## DIRECTIVE A
Copy out the soft-clipper question word for word, in full.

## TEXT SEGMENT
Okay, I intend to answer this question myself, but I would like other folks to pipe in on it. The issues or requirements are this:

  1. Input to soft-clipper is $x(t)$, output is $y(t)$.
  2. Output $y(t)$ limited in magnitude to $1$: $|y(t)| \le 1$
  3. Memoryless. $y(t)$ only a function of the present $x(t)$, no past values. So we may as well call the input $x$ and the output $y$. And we will call the memoryless soft-clipping function: $ y \triangleq f(x) $.
  4. $f(-1)=-1$ and $f(1) = 1$.
  5. $f(-x) = -f(x)$, an odd-symmetry (about $x=0$) function (so polarity of the input is irrelevant).
  6. Monotonically increasing function: $f'(x) \ge 0 \quad \forall x$
  7. For $|x| \le 1$, then $f(x)$ is a finite-order polynomial (so the frequency components generated are finite in frequency) and an odd-order polynomial (so all even-order terms are zero because of the odd-symmetry). Let's call that odd order $2N+1$ where $N\in \mathbb{Z} \ge 0$. Being a finite-order polynomial means a limit to the width of spurious frequency components generated which tells us what oversampling ratio suffices.
  8. $f(x)$ to have as many derivatives equal to zero as possible where $x=\pm 1$. So at $\pm 1$, this splices to a constant function ($f(x) = \operatorname{sgn}(x)$ for $|x| \ge 1$) with as many derivatives being continuous as possible.

So what is $f(x)$?

## DATA SECTION
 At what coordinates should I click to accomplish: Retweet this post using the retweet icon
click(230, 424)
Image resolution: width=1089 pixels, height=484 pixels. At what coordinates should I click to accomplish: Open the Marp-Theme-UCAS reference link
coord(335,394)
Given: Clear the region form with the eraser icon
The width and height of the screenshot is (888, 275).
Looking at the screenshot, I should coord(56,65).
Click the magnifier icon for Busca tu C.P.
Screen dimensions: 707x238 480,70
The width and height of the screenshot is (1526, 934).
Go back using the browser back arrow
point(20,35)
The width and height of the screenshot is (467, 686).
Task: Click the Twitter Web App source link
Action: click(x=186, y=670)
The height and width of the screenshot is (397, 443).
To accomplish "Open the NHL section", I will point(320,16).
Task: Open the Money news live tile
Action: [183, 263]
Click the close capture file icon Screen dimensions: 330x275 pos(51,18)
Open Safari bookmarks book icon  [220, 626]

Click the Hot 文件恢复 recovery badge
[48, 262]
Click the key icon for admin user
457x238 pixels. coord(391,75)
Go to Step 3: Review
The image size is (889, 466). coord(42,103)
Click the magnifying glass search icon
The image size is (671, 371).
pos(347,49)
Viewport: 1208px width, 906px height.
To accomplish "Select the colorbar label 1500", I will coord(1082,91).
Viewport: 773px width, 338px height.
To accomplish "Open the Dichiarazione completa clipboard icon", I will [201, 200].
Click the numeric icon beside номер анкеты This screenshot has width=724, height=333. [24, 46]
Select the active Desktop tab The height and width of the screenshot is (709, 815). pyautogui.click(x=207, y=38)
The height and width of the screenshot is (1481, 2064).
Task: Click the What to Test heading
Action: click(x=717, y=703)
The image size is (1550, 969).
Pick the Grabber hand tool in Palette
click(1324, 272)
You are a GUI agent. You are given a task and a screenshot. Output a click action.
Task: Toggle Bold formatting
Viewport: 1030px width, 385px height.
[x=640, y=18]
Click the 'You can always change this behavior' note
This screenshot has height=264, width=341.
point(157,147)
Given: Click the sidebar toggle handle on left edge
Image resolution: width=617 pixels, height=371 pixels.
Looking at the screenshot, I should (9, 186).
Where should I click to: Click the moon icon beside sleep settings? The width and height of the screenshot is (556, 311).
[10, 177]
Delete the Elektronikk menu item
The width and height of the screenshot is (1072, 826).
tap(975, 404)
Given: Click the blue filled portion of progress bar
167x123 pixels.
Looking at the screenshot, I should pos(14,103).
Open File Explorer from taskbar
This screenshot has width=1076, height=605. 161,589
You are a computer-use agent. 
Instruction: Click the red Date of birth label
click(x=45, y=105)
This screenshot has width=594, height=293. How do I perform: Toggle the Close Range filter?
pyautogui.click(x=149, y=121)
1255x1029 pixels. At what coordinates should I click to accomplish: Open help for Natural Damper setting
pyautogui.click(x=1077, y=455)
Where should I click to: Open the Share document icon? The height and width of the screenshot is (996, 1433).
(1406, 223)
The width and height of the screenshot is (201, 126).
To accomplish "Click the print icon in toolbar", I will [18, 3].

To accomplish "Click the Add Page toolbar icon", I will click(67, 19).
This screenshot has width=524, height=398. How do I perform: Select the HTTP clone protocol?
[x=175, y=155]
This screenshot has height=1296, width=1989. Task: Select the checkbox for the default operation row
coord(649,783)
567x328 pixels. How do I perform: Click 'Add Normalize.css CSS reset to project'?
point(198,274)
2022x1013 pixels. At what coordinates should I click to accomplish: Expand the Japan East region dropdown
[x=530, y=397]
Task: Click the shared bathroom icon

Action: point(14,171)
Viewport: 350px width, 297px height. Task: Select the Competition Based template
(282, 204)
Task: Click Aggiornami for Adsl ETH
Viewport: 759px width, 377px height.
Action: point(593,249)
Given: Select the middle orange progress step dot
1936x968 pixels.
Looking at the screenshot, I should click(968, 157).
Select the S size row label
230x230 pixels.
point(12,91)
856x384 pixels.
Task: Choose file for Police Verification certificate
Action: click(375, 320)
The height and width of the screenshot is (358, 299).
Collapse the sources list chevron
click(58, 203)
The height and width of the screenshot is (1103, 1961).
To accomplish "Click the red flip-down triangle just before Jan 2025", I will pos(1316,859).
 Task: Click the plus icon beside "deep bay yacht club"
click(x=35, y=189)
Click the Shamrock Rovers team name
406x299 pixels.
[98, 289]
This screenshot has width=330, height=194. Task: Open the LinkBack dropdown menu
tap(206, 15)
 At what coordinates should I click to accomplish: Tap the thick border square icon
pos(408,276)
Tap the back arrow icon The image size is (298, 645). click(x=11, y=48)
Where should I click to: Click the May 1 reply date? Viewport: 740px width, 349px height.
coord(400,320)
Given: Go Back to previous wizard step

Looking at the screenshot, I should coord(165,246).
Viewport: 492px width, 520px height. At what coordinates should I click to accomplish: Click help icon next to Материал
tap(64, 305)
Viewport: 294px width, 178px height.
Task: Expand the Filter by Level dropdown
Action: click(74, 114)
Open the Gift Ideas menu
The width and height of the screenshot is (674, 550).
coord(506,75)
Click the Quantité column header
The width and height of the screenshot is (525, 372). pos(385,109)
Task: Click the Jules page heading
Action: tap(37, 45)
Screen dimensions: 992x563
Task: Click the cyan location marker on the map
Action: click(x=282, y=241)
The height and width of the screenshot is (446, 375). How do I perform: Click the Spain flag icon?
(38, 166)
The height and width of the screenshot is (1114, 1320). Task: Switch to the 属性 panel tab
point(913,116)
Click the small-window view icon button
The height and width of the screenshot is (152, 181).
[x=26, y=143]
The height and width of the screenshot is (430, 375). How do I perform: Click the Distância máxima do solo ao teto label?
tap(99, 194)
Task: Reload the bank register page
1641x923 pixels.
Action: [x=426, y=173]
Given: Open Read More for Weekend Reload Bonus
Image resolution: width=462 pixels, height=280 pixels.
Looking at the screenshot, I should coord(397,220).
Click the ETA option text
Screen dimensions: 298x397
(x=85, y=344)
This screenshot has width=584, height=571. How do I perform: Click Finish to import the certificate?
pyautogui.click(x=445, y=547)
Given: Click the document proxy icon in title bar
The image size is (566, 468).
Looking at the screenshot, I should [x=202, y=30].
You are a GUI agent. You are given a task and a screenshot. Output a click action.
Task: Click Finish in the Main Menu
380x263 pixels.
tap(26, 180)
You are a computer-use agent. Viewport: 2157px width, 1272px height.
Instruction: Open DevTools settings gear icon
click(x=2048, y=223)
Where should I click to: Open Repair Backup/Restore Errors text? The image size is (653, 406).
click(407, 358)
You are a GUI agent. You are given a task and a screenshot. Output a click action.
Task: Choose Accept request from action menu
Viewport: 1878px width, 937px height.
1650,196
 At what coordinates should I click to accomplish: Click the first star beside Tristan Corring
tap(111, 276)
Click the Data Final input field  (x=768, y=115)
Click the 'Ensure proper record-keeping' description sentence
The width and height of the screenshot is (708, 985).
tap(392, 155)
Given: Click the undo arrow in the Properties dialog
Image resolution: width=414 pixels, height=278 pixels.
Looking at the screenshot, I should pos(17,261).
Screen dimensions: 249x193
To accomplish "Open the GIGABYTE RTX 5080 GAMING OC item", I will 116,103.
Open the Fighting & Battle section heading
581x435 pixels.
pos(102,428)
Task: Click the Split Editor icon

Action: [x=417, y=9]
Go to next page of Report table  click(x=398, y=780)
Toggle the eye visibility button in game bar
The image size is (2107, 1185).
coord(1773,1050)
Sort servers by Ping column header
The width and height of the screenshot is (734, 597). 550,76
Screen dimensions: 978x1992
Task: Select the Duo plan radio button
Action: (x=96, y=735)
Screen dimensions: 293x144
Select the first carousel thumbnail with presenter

## DIRECTIVE B
Lay out the records from their first line through the line with "Click the numeric" as a Markdown table with the columns Row and Line. Number each line and skip blank lines.

## WORKED ANSWER A
Okay, I intend to answer this question myself, but I would like other folks to pipe in on it. The issues or requirements are this:

  1. Input to soft-clipper is $x(t)$, output is $y(t)$.
  2. Output $y(t)$ limited in magnitude to $1$: $|y(t)| \le 1$
  3. Memoryless. $y(t)$ only a function of the present $x(t)$, no past values. So we may as well call the input $x$ and the output $y$. And we will call the memoryless soft-clipping function: $ y \triangleq f(x) $.
  4. $f(-1)=-1$ and $f(1) = 1$.
  5. $f(-x) = -f(x)$, an odd-symmetry (about $x=0$) function (so polarity of the input is irrelevant).
  6. Monotonically increasing function: $f'(x) \ge 0 \quad \forall x$
  7. For $|x| \le 1$, then $f(x)$ is a finite-order polynomial (so the frequency components generated are finite in frequency) and an odd-order polynomial (so all even-order terms are zero because of the odd-symmetry). Let's call that odd order $2N+1$ where $N\in \mathbb{Z} \ge 0$. Being a finite-order polynomial means a limit to the width of spurious frequency components generated which tells us what oversampling ratio suffices.
  8. $f(x)$ to have as many derivatives equal to zero as possible where $x=\pm 1$. So at $\pm 1$, this splices to a constant function ($f(x) = \operatorname{sgn}(x)$ for $|x| \ge 1$) with as many derivatives being continuous as possible.

So what is $f(x)$?

## WORKED ANSWER B
| Row | Line |
|---|---|
| 1 |  At what coordinates should I click to accomplish: Retweet this post using the retweet icon |
| 2 | click(230, 424) |
| 3 | Image resolution: width=1089 pixels, height=484 pixels. At what coordinates should I click to accomplish: Open the Marp-Theme-UCAS reference link |
| 4 | coord(335,394) |
| 5 | Given: Clear the region form with the eraser icon |
| 6 | The width and height of the screenshot is (888, 275). |
| 7 | Looking at the screenshot, I should coord(56,65). |
| 8 | Click the magnifier icon for Busca tu C.P. |
| 9 | Screen dimensions: 707x238 480,70 |
| 10 | The width and height of the screenshot is (1526, 934). |
| 11 | Go back using the browser back arrow |
| 12 | point(20,35) |
| 13 | The width and height of the screenshot is (467, 686). |
| 14 | Task: Click the Twitter Web App source link |
| 15 | Action: click(x=186, y=670) |
| 16 | The height and width of the screenshot is (397, 443). |
| 17 | To accomplish "Open the NHL section", I will point(320,16). |
| 18 | Task: Open the Money news live tile |
| 19 | Action: [183, 263] |
| 20 | Click the close capture file icon Screen dimensions: 330x275 pos(51,18) |
| 21 | Open Safari bookmarks book icon  [220, 626] |
| 22 | Click the Hot 文件恢复 recovery badge |
| 23 | [48, 262] |
| 24 | Click the key icon for admin user |
| 25 | 457x238 pixels. coord(391,75) |
| 26 | Go to Step 3: Review |
| 27 | The image size is (889, 466). coord(42,103) |
| 28 | Click the magnifying glass search icon |
| 29 | The image size is (671, 371). |
| 30 | pos(347,49) |
| 31 | Viewport: 1208px width, 906px height. |
| 32 | To accomplish "Select the colorbar label 1500", I will coord(1082,91). |
| 33 | Viewport: 773px width, 338px height. |
| 34 | To accomplish "Open the Dichiarazione completa clipboard icon", I will [201, 200]. |
| 35 | Click the numeric icon beside номер анкеты This screenshot has width=724, height=333. [24, 46] |